印象に強く残っているのは、フェミニズムの中で生まれた「CR(consciousness-raising:意識高揚、あるいは意識覚醒。共通のテーマをもとに各々の体験や感情を語り合い、聞き合うグループワークのこと)」の根底にある、「語ることの力」についてのお話です(詳細の内容はぜひ、ご著書をお読みください~)。「語ること」をめぐって紡がれる河野さんの言葉は、驚くほど強く、心に響きました。

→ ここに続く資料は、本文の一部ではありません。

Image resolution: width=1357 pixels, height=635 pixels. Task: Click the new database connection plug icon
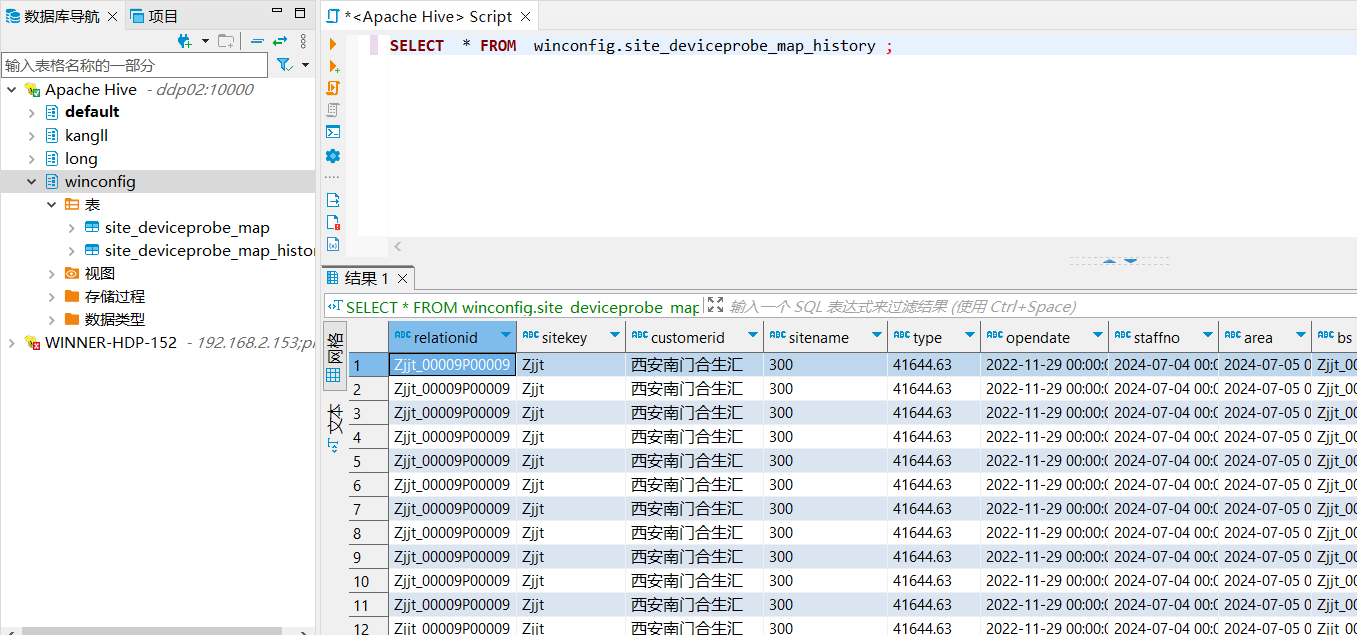click(185, 41)
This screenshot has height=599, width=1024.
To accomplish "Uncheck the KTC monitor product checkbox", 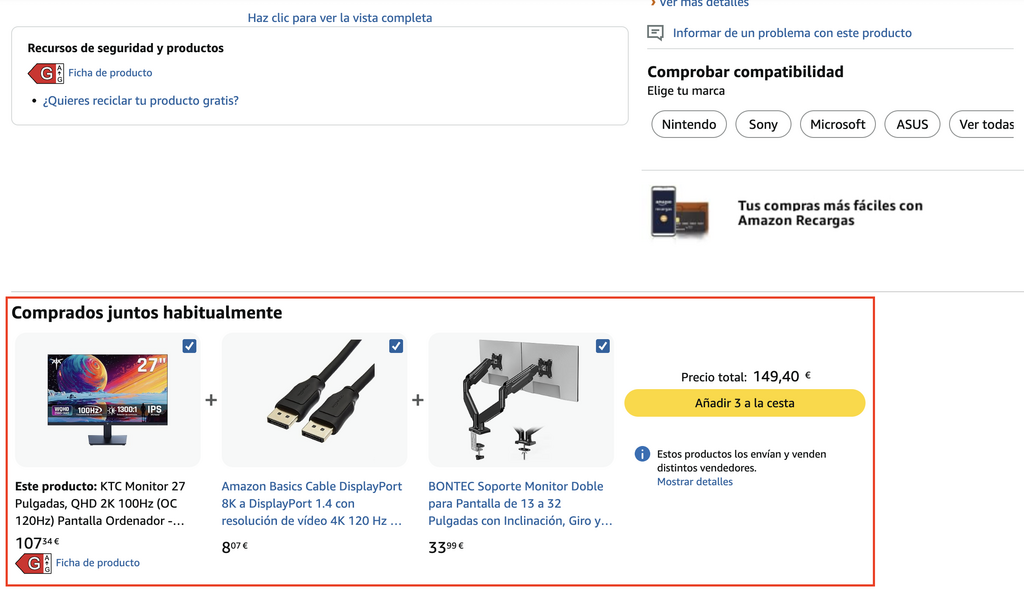I will 189,345.
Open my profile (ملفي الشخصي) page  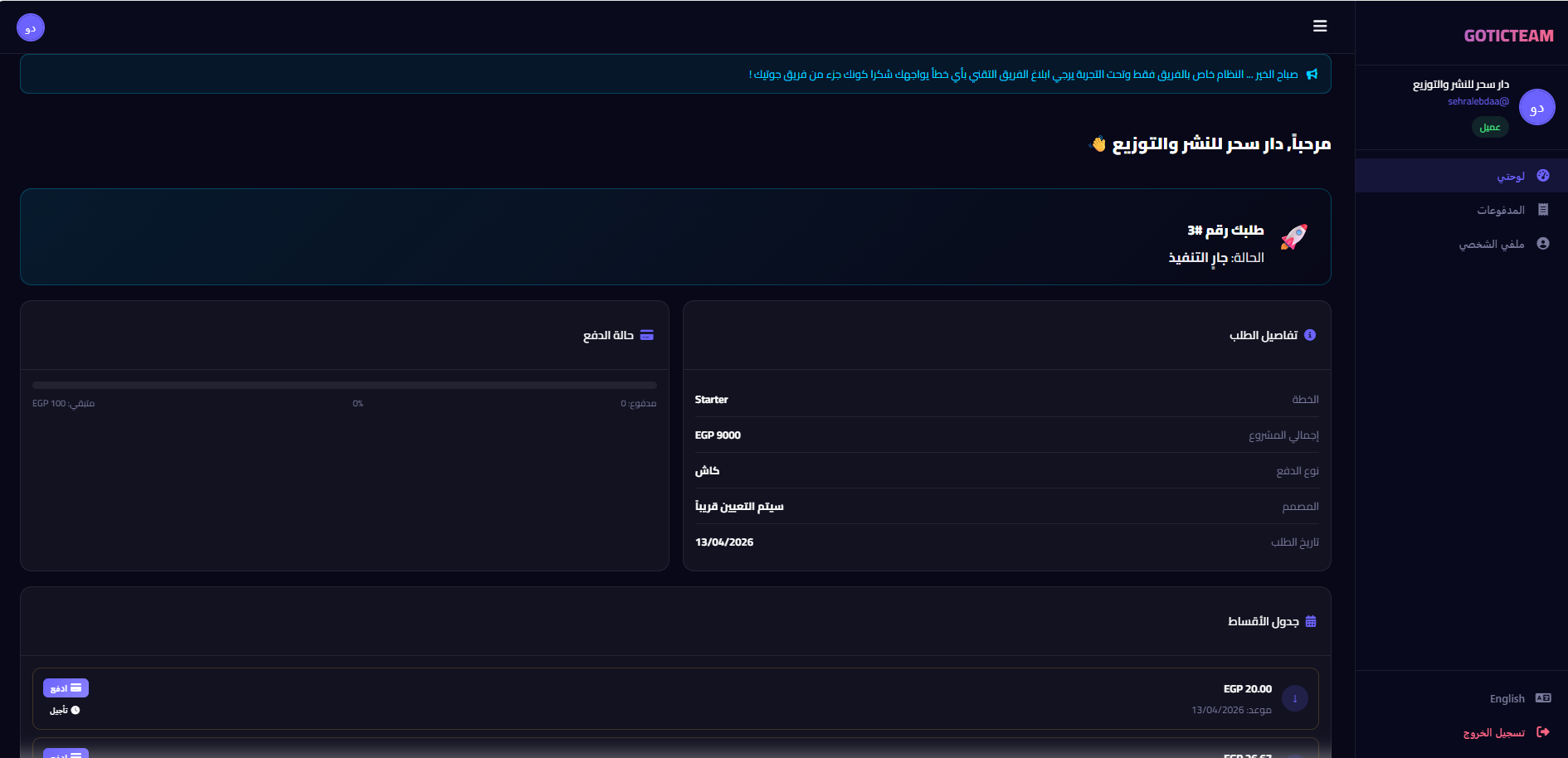[1491, 244]
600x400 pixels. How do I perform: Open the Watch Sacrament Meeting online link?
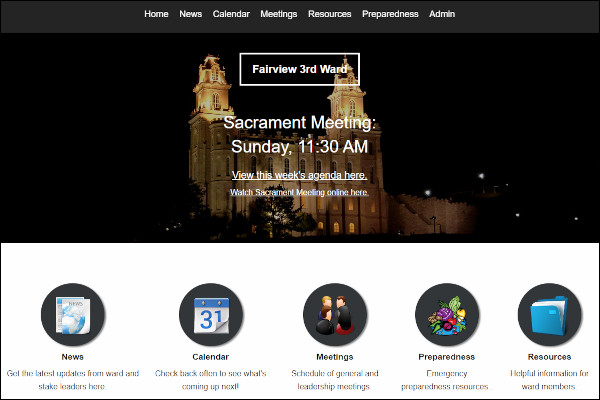[x=299, y=192]
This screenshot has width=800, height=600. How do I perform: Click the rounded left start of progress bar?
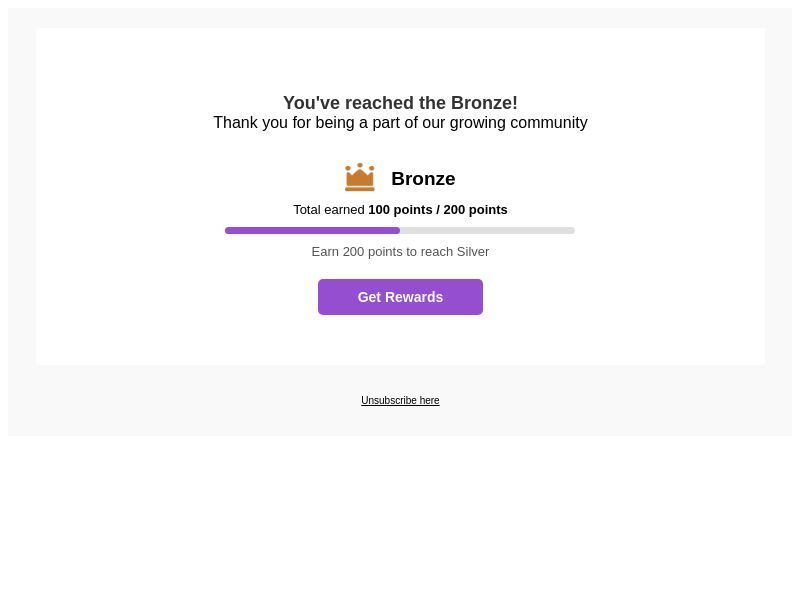point(228,231)
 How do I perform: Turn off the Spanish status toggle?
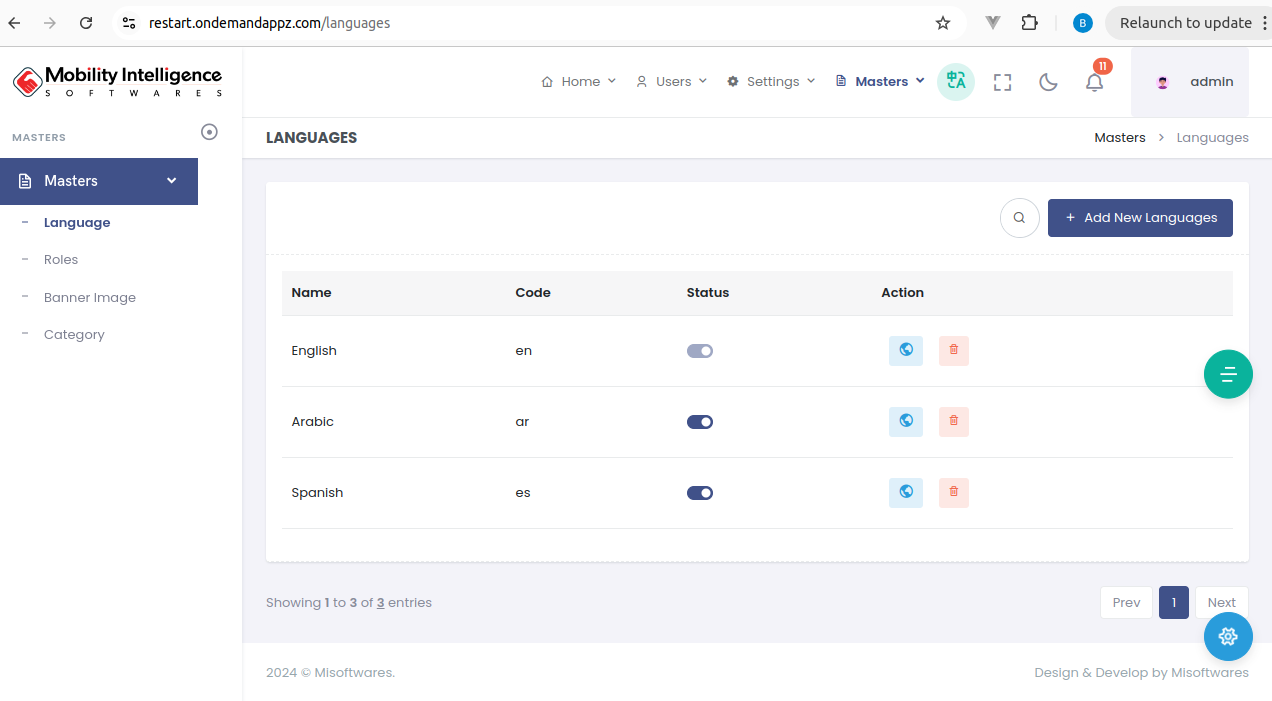point(699,493)
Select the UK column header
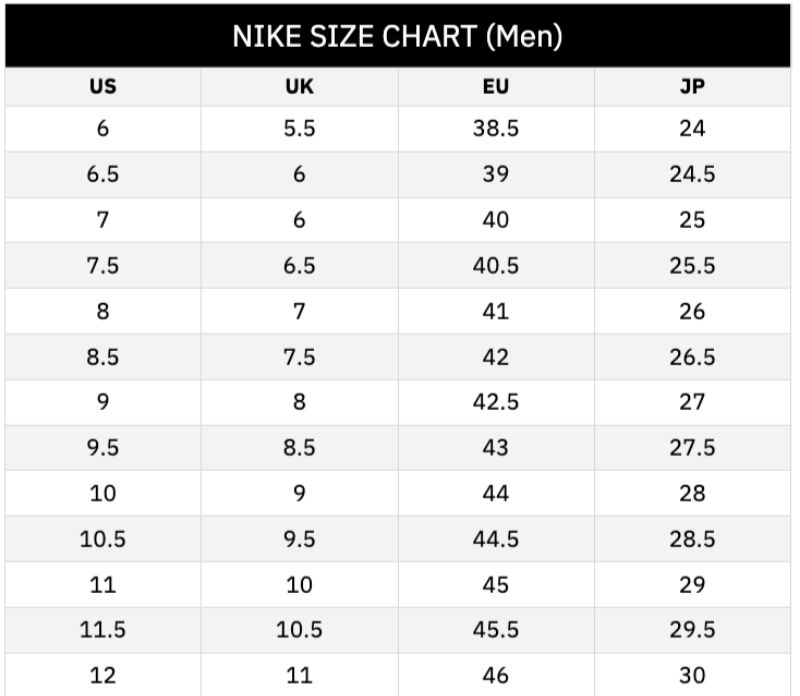 coord(299,86)
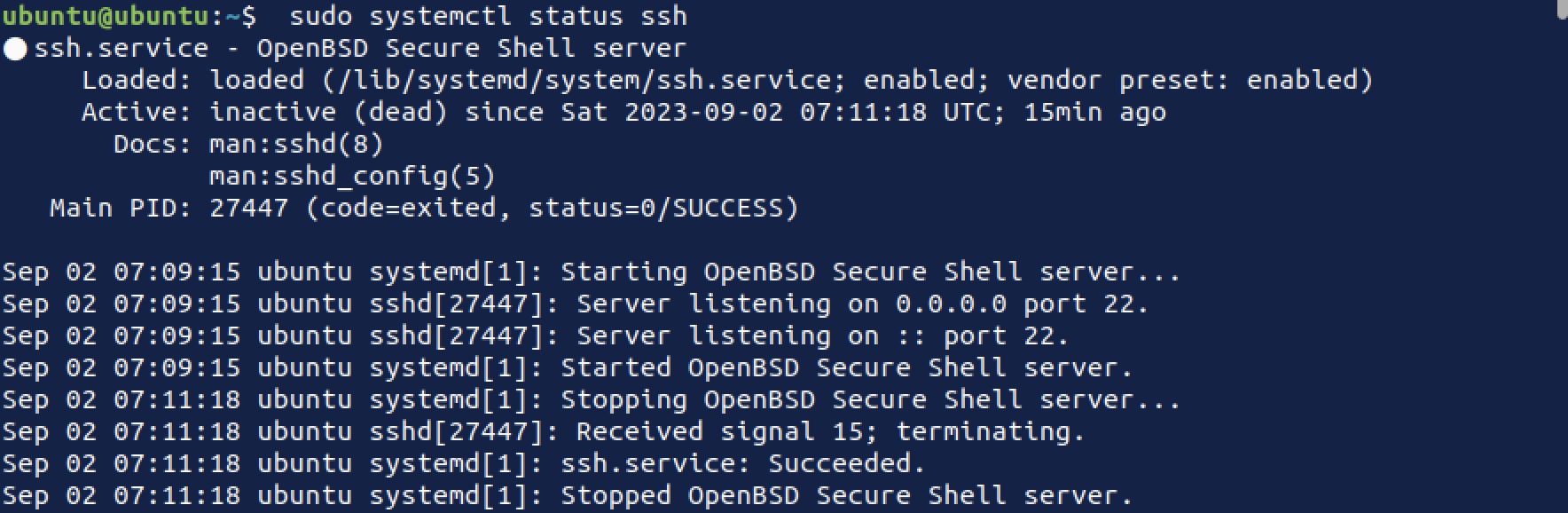
Task: Click the Main PID 27447 value
Action: coord(249,208)
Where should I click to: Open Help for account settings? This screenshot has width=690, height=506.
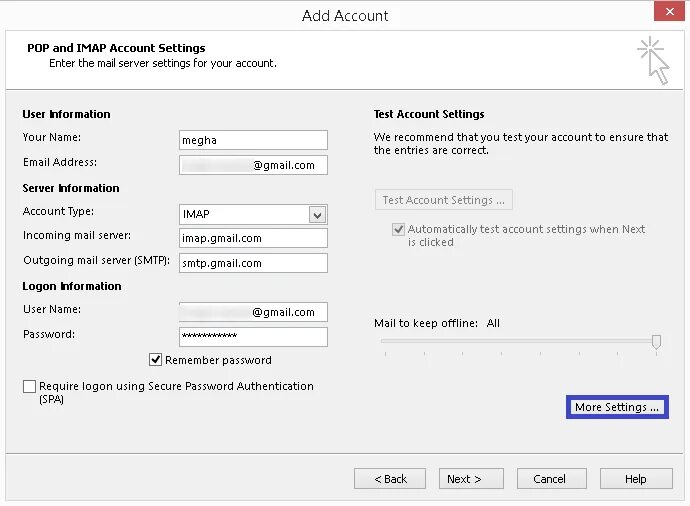click(635, 479)
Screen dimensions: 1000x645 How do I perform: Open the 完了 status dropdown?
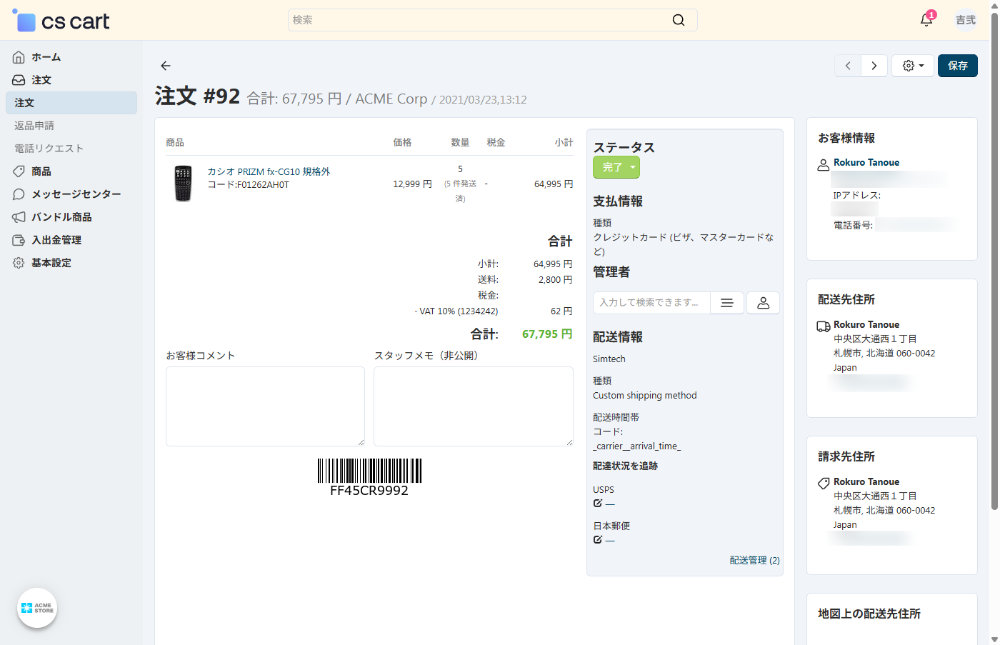click(616, 168)
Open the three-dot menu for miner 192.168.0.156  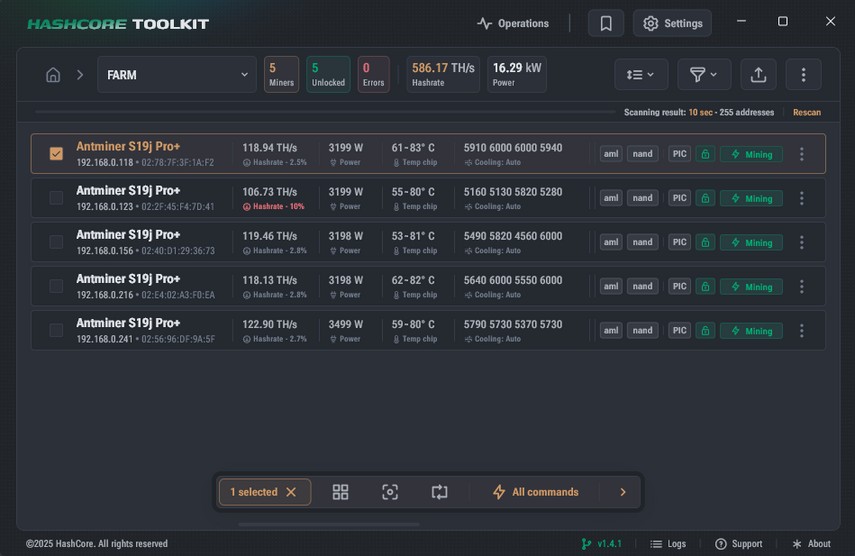(x=801, y=242)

わたし自身が30代でフェミニズムと出会い、まさに自分の言葉を獲得しようともがき始めたころの生きづらさの記憶と重なり、涙が溢れそうでした。
インタビュアーの小川さんは、河野さんがフェミニストカウンセリングに社会教育や福祉の視点を導入されたことにも触れつつ、現代の、セクハラや性暴力など女性への差別的な言動・暴力がなくならない時代において、これからのフェミニストカウンセリングがどうあるべきか、あるいはフェミニズムへの共感をどのように社会に広げていけるか、といった課題提起をされ、後半の対談へとつなげられました。
<第2部:対談 岡野八代×河野貴代美「今こそフェミニズムを!」>
河野さんの著書『わたしを生きる知恵』の中では、政治学者の岡野八代さんが、母親との関係や自分自身のセクシュアリティについて、きわめて率直に語られていて衝撃を受けましたが、今回の対談でも、岡野さんの、その率直な語りは健在でした。…というよりも数段、パワーアップしていらっしゃる!?その理由は、留学されていたパリから多くの刺激を受けて戻られたばかりだということ、加えて、帰国した日本には、政治の混乱を含めて性暴力や差別、フェミニストたちへの攻撃的な言動が後を絶たず、「するべきこと、闘うことが山ほどある」からだとおっしゃっていました。そんな岡野さんを包むように、会場からは大きな拍手が!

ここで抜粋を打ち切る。